Leider sind meine Augen nach 40 Jahren vor dem Screen genau auf 60cm fixiert.
Die Schrift ist einfach etwas zu klein für mich.

Als Bücherfreund werde ich immer die Druckausgabe bevorzugen. 

P.S.: Meine Augen waren damals sicher besser.

Ich hab hier die 01/2003 liegen.
Die Hauptschrift, ist meiner unmaßgeblichen Meinung nach, Times in 9 Punkt Größe.

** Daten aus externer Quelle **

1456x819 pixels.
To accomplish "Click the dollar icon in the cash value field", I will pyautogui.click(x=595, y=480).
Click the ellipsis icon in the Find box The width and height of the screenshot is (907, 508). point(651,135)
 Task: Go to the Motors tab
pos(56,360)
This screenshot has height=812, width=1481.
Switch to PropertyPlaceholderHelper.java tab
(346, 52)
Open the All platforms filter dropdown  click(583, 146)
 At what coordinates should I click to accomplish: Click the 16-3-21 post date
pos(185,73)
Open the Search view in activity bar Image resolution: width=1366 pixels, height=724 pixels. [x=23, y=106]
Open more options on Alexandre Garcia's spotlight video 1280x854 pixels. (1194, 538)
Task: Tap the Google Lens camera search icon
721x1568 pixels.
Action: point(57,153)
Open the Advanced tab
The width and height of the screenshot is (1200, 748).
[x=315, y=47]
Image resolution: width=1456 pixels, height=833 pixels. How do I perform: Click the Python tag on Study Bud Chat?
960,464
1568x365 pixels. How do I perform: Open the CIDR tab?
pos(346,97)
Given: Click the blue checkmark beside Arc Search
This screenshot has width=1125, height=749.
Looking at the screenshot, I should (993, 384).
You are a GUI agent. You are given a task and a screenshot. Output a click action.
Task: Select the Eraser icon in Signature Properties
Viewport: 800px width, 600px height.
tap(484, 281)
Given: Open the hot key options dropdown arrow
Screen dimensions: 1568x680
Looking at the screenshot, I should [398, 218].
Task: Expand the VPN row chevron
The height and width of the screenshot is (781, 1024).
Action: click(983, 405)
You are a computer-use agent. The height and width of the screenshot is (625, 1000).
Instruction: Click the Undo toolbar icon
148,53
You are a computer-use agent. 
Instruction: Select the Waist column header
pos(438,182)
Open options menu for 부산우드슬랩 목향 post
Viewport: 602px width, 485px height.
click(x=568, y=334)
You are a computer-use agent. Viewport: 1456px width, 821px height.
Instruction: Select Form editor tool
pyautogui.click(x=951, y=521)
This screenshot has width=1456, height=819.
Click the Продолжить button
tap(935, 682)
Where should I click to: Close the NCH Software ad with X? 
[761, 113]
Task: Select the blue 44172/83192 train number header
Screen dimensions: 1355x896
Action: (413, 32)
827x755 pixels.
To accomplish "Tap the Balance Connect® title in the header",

In den Seitenleisten ist es eine serifenlose Schrift (Calibri oder so) in 7 oder 6 Punkt Größe:




			Dieser Inhalt steht nur eingeloggten Mitgliedern zur Verfügung.
        

 .


----------



## Idefix Windhund (24. Mai 2020)

Warum bindet ihr diesen Forum teil, nicht wie bei News im Artikel auf der Main ein?


----------



## Karotte81 (24. Mai 2020)

Das Problem was ich mit solchen Aktionen sind immer zwei Dinge:

Transparenz - Wieviel wird denn benötigt, gibt es da ein Limit? Woher weiß ich dass nicht längst "genug" gespendet wurde, oder gibt es kein "genug"?

Mein Surfverhalten, was sicherlich vielen Leuten entspricht - Ich nutze mehrere Websites, und nicht nur 3 oder 4, sondern, 10,20,30 + was man so entdeckt. Ich kann schon kaum noch zählen auf wievielen Seiten man mittlerweile aufgefordert, oder direkt ausgeschlossen wird von diversen Inhalten, wenn man kein Abo hat. Wieviele Abos soll der Nutzer denn abschließen/an wieviele Seiten spenden? 

Bei den Newsseiten wie Welt, Zeit(von mir aus auch Bild) ist es ja noch schlimmer. Soll man sich einer Seite verschreiben, und somit auch größtenteils nur diese Seite benutzen? Das schränkt meine Meinungsbildung doch arg ein, wenn ich niht mehrere Meinungen/Berichte zu einem Thema lesen kann.

Ganz zu schweigen von der generellen Gängelung der Websites mit Werbebannern, Bugs auf den mobilen Seiten, Cookies überall und dann auch noch Clickbait News Blödsinn wo man hinschaut. 

Und selbst wenn eine Website mal überzeugt, und PCGH ordne ich dennoch als eine nützliche Seite ein(trotz einiger Probleme), kommt eben das Problem wem man dann sein Geld gibt. Und wo soll es aufhören?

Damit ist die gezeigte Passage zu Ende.